→ Task requirements: Lines in which "computer" appears should be pulled from the data below.

--- Dataset content ---

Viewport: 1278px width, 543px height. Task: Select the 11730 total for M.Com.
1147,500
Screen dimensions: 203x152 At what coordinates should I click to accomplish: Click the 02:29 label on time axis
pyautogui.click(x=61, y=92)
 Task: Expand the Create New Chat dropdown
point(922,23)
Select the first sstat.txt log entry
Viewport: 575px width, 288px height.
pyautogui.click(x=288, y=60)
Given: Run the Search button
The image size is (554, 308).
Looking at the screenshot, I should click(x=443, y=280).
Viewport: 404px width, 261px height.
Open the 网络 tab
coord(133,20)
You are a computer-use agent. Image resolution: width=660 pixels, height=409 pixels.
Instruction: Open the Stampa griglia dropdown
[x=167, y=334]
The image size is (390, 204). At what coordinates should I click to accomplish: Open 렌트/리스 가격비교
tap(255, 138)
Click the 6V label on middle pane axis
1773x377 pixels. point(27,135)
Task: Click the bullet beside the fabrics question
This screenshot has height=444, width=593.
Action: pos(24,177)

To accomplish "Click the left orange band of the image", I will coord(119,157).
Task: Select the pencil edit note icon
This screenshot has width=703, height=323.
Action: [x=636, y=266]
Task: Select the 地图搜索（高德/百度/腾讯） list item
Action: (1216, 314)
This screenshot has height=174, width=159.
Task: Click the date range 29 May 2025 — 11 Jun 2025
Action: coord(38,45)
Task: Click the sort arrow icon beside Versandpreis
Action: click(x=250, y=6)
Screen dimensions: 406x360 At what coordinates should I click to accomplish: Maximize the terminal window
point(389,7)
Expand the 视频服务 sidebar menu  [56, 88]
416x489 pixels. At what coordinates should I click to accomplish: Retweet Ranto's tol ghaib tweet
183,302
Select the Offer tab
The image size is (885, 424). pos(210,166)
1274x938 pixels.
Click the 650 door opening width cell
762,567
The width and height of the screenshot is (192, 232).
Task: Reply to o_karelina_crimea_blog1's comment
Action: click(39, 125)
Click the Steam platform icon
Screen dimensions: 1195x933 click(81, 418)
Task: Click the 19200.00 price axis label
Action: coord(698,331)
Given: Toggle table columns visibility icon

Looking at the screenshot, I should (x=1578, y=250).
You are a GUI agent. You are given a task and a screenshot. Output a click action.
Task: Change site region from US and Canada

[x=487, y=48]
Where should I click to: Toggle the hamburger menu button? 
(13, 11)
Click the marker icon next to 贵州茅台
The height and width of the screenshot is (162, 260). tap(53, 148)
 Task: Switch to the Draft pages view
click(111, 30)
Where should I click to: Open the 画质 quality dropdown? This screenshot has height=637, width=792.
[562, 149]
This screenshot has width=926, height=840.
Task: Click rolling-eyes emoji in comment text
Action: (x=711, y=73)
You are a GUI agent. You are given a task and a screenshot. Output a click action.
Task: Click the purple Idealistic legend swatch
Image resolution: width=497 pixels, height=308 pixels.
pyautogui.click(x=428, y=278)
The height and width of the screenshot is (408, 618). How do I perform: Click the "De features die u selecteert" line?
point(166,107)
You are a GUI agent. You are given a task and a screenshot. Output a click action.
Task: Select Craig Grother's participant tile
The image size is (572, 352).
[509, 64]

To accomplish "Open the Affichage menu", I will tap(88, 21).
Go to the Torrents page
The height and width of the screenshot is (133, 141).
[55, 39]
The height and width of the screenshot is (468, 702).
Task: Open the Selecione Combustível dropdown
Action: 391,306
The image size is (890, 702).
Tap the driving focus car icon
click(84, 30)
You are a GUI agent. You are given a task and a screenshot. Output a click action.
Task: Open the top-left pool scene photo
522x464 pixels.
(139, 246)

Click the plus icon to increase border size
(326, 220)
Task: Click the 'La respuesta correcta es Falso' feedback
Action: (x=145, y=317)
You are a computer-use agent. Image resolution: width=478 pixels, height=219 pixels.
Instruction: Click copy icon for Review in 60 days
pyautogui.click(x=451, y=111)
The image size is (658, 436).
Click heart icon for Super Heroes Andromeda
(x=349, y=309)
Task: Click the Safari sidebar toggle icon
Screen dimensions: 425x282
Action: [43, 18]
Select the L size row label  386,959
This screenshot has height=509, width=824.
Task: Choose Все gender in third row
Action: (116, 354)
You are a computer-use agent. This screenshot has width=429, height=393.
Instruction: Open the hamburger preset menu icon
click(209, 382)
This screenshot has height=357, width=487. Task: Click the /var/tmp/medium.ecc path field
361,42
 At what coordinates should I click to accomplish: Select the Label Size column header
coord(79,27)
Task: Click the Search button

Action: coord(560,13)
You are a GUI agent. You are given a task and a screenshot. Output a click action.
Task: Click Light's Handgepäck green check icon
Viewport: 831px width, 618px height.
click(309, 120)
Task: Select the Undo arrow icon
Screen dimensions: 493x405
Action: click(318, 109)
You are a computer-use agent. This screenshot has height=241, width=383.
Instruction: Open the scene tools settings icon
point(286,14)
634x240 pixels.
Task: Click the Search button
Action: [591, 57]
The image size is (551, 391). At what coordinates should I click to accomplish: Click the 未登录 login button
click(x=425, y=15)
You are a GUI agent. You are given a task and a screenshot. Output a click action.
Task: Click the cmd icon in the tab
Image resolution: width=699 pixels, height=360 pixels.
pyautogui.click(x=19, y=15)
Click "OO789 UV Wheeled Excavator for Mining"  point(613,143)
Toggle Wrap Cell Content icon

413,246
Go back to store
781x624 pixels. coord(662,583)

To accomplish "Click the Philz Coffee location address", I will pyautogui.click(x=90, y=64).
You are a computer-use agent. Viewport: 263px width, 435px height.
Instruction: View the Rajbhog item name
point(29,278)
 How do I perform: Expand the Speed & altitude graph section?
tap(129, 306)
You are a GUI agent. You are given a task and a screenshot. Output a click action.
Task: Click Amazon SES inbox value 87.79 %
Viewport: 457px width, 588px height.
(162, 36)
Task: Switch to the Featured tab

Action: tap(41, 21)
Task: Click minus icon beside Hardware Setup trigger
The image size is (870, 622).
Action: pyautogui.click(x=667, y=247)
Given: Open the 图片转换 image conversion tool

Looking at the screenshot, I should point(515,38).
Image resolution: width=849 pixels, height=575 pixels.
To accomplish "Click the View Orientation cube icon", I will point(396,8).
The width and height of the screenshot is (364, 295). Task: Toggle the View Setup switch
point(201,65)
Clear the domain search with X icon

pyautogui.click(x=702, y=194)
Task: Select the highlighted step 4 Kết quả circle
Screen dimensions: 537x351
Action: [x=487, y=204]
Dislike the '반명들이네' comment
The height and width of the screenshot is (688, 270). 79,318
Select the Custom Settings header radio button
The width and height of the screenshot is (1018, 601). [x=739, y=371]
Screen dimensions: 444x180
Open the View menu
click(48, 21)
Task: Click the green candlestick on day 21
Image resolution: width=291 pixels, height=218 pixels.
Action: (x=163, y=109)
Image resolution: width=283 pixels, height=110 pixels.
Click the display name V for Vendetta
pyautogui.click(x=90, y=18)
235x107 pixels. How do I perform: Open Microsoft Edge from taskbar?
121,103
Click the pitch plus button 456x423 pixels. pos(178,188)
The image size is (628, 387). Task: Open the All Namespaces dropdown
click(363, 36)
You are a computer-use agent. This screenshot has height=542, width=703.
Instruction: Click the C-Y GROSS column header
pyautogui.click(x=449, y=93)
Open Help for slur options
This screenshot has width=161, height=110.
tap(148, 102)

---

→ Reply to the exercise:
You are a computer-use agent. Image resolution: width=660 pixels, height=409 pixels.
You are a computer-use agent. Image resolution: width=478 pixels, height=219 pixels.
You are a computer-use agent. This screenshot has width=429, height=393.
You are a computer-use agent. This screenshot has height=241, width=383.
You are a computer-use agent. Viewport: 263px width, 435px height.
You are a computer-use agent. This screenshot has height=542, width=703.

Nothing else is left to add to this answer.